■ Provided records
######
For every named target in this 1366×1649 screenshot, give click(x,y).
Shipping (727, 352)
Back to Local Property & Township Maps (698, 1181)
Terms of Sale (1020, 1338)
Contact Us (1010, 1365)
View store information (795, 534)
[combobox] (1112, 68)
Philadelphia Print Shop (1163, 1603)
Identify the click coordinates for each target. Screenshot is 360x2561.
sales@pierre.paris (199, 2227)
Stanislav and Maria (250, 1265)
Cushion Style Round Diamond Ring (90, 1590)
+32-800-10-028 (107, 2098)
######
■ Exercise directions
When a line in the material above includes "click", report that line by copying it.

■ Worked solution
For every named target in this 1366×1649 screenshot, give click(x,y).
Identify the click coordinates for each target. Screenshot is 360x2561.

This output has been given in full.